(Data section begins)
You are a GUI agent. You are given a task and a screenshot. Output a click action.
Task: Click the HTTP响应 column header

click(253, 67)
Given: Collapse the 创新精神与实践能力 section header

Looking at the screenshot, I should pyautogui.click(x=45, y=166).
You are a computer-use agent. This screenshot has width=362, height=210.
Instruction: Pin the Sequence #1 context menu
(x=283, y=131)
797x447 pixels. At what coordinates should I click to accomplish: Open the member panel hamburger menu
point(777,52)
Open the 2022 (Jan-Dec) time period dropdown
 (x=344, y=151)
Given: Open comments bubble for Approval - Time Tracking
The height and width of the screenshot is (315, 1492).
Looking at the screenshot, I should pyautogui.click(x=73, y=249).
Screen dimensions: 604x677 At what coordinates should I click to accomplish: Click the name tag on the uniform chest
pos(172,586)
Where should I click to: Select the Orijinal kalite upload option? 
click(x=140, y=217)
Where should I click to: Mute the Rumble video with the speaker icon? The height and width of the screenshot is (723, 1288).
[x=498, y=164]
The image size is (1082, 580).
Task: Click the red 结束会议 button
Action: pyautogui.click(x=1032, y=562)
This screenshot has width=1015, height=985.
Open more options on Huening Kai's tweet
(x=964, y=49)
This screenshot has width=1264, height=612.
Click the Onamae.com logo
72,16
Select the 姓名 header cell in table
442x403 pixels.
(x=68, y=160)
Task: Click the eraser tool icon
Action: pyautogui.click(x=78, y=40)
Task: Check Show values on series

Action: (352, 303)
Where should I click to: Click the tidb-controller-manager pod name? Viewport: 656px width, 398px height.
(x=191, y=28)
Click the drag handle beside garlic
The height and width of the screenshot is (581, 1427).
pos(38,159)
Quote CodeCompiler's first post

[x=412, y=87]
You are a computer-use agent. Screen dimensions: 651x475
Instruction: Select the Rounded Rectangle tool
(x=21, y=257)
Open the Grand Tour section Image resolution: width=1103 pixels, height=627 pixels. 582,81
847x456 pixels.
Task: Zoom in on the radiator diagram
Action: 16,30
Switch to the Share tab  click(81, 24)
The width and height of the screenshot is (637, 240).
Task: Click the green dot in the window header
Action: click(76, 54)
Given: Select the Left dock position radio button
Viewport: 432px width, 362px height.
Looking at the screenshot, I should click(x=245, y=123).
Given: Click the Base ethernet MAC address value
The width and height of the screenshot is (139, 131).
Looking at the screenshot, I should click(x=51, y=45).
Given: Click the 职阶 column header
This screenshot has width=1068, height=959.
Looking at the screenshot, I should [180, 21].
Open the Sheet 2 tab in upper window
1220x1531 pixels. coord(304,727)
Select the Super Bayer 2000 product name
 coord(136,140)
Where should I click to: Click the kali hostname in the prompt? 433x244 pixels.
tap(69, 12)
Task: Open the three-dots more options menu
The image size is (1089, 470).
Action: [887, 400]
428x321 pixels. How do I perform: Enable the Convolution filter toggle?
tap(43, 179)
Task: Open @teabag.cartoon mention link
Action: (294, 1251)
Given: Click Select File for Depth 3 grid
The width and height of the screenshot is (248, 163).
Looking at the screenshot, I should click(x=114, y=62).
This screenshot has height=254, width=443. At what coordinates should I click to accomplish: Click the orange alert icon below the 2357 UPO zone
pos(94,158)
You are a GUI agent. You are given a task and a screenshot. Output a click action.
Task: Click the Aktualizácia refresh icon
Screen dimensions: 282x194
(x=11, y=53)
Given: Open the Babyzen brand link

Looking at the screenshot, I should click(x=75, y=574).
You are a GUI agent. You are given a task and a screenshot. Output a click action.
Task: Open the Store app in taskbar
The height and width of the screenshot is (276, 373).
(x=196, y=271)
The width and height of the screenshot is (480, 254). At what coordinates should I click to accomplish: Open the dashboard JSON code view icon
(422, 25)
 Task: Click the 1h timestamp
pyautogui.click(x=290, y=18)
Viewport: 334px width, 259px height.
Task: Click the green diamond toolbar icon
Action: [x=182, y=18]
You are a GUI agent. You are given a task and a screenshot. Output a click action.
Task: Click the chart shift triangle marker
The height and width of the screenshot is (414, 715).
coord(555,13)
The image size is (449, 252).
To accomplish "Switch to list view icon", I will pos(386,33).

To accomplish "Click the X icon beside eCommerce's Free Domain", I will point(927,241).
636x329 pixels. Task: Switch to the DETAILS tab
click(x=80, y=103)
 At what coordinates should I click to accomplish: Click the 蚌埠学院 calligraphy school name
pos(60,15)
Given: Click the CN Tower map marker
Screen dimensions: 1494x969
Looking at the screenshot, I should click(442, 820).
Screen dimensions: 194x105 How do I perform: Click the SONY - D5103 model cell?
(Data section ends)
◆ Work instructions ◆
Reproduce the whole listing verbatim.

◆ Answer to this exercise ◆
You are a GUI agent. You are given a task and a screenshot. Output a click action.
Task: Click the HTTP响应 column header

click(253, 67)
Given: Collapse the 创新精神与实践能力 section header

Looking at the screenshot, I should pyautogui.click(x=45, y=166).
You are a computer-use agent. This screenshot has width=362, height=210.
Instruction: Pin the Sequence #1 context menu
(x=283, y=131)
797x447 pixels. At what coordinates should I click to accomplish: Open the member panel hamburger menu
point(777,52)
Open the 2022 (Jan-Dec) time period dropdown
 (x=344, y=151)
Given: Open comments bubble for Approval - Time Tracking
The height and width of the screenshot is (315, 1492).
Looking at the screenshot, I should pyautogui.click(x=73, y=249).
Screen dimensions: 604x677 At what coordinates should I click to accomplish: Click the name tag on the uniform chest
pos(172,586)
Where should I click to: Select the Orijinal kalite upload option? 
click(x=140, y=217)
Where should I click to: Mute the Rumble video with the speaker icon? The height and width of the screenshot is (723, 1288).
[x=498, y=164]
The image size is (1082, 580).
Task: Click the red 结束会议 button
Action: pyautogui.click(x=1032, y=562)
This screenshot has width=1015, height=985.
Open more options on Huening Kai's tweet
(x=964, y=49)
This screenshot has width=1264, height=612.
Click the Onamae.com logo
72,16
Select the 姓名 header cell in table
442x403 pixels.
(x=68, y=160)
Task: Click the eraser tool icon
Action: pyautogui.click(x=78, y=40)
Task: Check Show values on series

Action: (352, 303)
Where should I click to: Click the tidb-controller-manager pod name? Viewport: 656px width, 398px height.
(x=191, y=28)
Click the drag handle beside garlic
The height and width of the screenshot is (581, 1427).
pos(38,159)
Quote CodeCompiler's first post

[x=412, y=87]
You are a computer-use agent. Screen dimensions: 651x475
Instruction: Select the Rounded Rectangle tool
(x=21, y=257)
Open the Grand Tour section Image resolution: width=1103 pixels, height=627 pixels. 582,81
847x456 pixels.
Task: Zoom in on the radiator diagram
Action: 16,30
Switch to the Share tab  click(81, 24)
The width and height of the screenshot is (637, 240).
Task: Click the green dot in the window header
Action: click(76, 54)
Given: Select the Left dock position radio button
Viewport: 432px width, 362px height.
Looking at the screenshot, I should click(x=245, y=123).
Given: Click the Base ethernet MAC address value
The width and height of the screenshot is (139, 131).
Looking at the screenshot, I should click(x=51, y=45).
Given: Click the 职阶 column header
This screenshot has width=1068, height=959.
Looking at the screenshot, I should [180, 21].
Open the Sheet 2 tab in upper window
1220x1531 pixels. coord(304,727)
Select the Super Bayer 2000 product name
 coord(136,140)
Where should I click to: Click the kali hostname in the prompt? 433x244 pixels.
tap(69, 12)
Task: Open the three-dots more options menu
The image size is (1089, 470).
Action: [887, 400]
428x321 pixels. How do I perform: Enable the Convolution filter toggle?
tap(43, 179)
Task: Open @teabag.cartoon mention link
Action: (294, 1251)
Given: Click Select File for Depth 3 grid
The width and height of the screenshot is (248, 163).
Looking at the screenshot, I should click(x=114, y=62).
This screenshot has height=254, width=443. At what coordinates should I click to accomplish: Click the orange alert icon below the 2357 UPO zone
pos(94,158)
You are a GUI agent. You are given a task and a screenshot. Output a click action.
Task: Click the Aktualizácia refresh icon
Screen dimensions: 282x194
(x=11, y=53)
Given: Open the Babyzen brand link

Looking at the screenshot, I should click(x=75, y=574).
You are a GUI agent. You are given a task and a screenshot. Output a click action.
Task: Open the Store app in taskbar
The height and width of the screenshot is (276, 373).
(x=196, y=271)
The width and height of the screenshot is (480, 254). At what coordinates should I click to accomplish: Open the dashboard JSON code view icon
(422, 25)
 Task: Click the 1h timestamp
pyautogui.click(x=290, y=18)
Viewport: 334px width, 259px height.
Task: Click the green diamond toolbar icon
Action: [x=182, y=18]
You are a GUI agent. You are given a task and a screenshot. Output a click action.
Task: Click the chart shift triangle marker
The height and width of the screenshot is (414, 715).
coord(555,13)
The image size is (449, 252).
To accomplish "Switch to list view icon", I will pos(386,33).

To accomplish "Click the X icon beside eCommerce's Free Domain", I will point(927,241).
636x329 pixels. Task: Switch to the DETAILS tab
click(x=80, y=103)
 At what coordinates should I click to accomplish: Click the 蚌埠学院 calligraphy school name
pos(60,15)
Given: Click the CN Tower map marker
Screen dimensions: 1494x969
Looking at the screenshot, I should click(442, 820).
Screen dimensions: 194x105 How do I perform: Click the SONY - D5103 model cell?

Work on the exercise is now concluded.